■ TASK PROMPT ■
Every line of the records below from the line with "[Bomba submersível 750 watts para Água Suja - BSEF-20/750]" up to and including the line with "3 (466, 1331)" must be reproduced exactly, and no line outside that range.

■ INPUT ■
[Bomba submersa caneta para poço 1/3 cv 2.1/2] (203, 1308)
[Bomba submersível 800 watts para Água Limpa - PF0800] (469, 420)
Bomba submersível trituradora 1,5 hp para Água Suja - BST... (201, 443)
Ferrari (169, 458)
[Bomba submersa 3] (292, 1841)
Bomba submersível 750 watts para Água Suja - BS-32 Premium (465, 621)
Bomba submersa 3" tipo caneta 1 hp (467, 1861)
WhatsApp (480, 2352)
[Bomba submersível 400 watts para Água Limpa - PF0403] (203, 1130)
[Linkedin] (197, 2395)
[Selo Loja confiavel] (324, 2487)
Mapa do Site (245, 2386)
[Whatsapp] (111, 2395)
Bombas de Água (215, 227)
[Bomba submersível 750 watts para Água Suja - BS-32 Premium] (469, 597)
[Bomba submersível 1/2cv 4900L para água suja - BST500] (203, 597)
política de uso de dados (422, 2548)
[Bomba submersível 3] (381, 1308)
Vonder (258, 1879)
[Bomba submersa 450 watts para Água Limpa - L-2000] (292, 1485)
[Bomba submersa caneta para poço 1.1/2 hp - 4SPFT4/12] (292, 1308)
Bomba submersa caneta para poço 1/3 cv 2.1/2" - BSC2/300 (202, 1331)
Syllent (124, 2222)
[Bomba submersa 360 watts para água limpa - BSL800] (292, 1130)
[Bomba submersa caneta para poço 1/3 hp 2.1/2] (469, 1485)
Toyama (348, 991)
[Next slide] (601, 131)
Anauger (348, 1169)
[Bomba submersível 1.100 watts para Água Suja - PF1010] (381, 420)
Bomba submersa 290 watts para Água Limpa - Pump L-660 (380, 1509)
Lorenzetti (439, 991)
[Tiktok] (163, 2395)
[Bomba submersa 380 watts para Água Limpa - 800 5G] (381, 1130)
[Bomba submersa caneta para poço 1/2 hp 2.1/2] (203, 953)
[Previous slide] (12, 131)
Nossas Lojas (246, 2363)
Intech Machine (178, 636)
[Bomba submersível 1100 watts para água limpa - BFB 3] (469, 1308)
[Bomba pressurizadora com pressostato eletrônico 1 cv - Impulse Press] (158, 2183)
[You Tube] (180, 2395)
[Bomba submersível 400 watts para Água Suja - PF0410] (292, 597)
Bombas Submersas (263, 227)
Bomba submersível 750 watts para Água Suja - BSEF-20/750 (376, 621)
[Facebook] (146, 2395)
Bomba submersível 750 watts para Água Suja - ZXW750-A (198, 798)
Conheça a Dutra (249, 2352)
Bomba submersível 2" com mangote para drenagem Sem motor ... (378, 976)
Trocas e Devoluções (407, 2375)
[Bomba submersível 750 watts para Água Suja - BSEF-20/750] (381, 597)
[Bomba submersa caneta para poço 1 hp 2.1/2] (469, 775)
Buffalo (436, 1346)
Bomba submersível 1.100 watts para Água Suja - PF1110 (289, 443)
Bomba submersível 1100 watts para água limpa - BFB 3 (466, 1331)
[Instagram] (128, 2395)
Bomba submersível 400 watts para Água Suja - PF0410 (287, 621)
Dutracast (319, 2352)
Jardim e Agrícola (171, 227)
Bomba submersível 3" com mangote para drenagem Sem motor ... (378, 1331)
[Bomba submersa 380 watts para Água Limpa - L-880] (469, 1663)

■ SOLUTION TO THIS TASK ■
[Bomba submersível 750 watts para Água Suja - BSEF-20/750] (381, 597)
[Bomba submersa caneta para poço 1 hp 2.1/2] (469, 775)
Buffalo (436, 1346)
Bomba submersível 1.100 watts para Água Suja - PF1110 (289, 443)
Bomba submersível 1100 watts para água limpa - BFB 3 (466, 1331)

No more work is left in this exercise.